Tuesday, 22 September 2015

1.     UNIVERSAL BROTHER-SISTERHOOD:
Form the beginning Francis was aware that he was founding an order that was wholly different from all the previous monastic orders. His call was specifically to replicate ‘a life lived according to the pattern of the gospel’ and his gospel life was expressly a witness to ‘fraternitas’ or brotherhood, which was its basic focus. To Francis fraternity meant being ‘members of one household’ and a brotherhood of evangelical witness that was accomplished first within the fraternity itself, and then extended to others and even to the entire creation. It was truly a ‘universal brother-sisterhood’. Keeping the model of Christ and the apostles before him, Francis greatly desired to form his brotherhood for mutual service by the simple acceptance and plain co-penetration of each and every member in the everyday life of the fraternity.
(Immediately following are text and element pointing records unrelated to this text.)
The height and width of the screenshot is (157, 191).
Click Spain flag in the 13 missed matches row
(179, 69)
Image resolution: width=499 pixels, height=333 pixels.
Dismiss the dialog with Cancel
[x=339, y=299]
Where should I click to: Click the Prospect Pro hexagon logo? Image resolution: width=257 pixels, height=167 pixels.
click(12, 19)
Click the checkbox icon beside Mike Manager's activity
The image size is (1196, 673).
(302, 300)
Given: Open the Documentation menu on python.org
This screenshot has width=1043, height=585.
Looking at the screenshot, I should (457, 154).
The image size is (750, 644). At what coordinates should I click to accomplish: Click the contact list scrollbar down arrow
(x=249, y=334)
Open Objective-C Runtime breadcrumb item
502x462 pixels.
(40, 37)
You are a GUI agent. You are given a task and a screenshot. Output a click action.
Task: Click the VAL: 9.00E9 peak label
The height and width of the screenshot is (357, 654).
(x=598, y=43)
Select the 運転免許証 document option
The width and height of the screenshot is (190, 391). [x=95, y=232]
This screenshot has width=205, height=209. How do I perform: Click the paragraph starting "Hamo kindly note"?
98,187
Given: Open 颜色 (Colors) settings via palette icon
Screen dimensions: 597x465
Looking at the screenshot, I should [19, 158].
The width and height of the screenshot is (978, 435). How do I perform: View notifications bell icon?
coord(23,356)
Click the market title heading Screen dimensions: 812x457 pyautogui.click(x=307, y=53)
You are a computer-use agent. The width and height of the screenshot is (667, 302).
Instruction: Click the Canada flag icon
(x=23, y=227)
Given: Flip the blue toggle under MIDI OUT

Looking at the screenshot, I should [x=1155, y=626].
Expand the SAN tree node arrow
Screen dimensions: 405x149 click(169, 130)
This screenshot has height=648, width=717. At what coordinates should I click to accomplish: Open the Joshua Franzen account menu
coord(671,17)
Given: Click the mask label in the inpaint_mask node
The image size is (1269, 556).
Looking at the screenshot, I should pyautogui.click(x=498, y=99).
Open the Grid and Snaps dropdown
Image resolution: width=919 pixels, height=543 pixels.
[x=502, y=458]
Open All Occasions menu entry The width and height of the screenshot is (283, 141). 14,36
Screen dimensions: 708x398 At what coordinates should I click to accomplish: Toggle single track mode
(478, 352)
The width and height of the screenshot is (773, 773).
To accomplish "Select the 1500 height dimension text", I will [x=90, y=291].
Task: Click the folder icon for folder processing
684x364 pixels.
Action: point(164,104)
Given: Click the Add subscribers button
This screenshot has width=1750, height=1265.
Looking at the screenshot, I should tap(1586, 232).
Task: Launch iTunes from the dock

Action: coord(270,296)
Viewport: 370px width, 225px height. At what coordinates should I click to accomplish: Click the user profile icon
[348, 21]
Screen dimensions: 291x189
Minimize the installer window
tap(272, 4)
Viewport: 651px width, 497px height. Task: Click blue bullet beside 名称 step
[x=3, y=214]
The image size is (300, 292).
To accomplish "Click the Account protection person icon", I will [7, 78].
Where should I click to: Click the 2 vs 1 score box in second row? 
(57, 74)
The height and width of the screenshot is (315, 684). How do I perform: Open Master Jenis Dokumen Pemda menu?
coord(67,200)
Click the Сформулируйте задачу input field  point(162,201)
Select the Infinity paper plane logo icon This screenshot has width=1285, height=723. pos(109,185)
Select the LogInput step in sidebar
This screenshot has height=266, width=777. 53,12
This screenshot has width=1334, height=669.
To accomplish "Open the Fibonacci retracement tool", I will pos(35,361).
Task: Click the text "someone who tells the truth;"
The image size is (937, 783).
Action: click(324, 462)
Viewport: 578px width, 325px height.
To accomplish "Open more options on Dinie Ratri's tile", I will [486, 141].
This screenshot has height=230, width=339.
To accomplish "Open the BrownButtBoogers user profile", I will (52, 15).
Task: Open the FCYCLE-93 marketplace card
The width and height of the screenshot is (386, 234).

Such a fraternity of brothers therefore could admit differences but never any of the inequalities, on account of either their origin or their intellectual capacity, either the office fulfilled in the internal structure of the order or even the ordination to sacred orders. The ordained brothers were in truth specifically understood as ‘the ministers and servants’ of all the brothers, in the strict gospel sense of the words.

              It is precisely this type of fraternity that the first capuchins tried to re-establish from within. Verily theirs was a brotherhood of voluntary poor men, free and happy, fraternal zing and loving, open and simple. The simplicity was all the more visible in as much as there was a total leveling of the brothers, according to the pattern of love and faith. Famous theologians, renowned preachers, persons of high nobility, all lived in brotherly equality within the fraternities, no seldom governed by a simple brother. In order to guarantee at all times this atmosphere of  fraternal intimacy and evangelical vibration, the constitutions laid it down that numerically the fraternities be neither too big and crowded nor too small and be individualistic, becoming thereby less vital. The first chronicles of the order do indeed give us a beautiful and picturesque account of this simple fraternal life of the capuchins, almost worthy of the times of st. Francis himself. It is therefore importance to bear in mind that ‘fraternal life is always and everywhere to be basic requirement of the formation process’ and for the individual fraternities to be capable of carrying out the task of formation, they should draw inspiration and encouragement from the primary fraternity, that is provincial fraternity.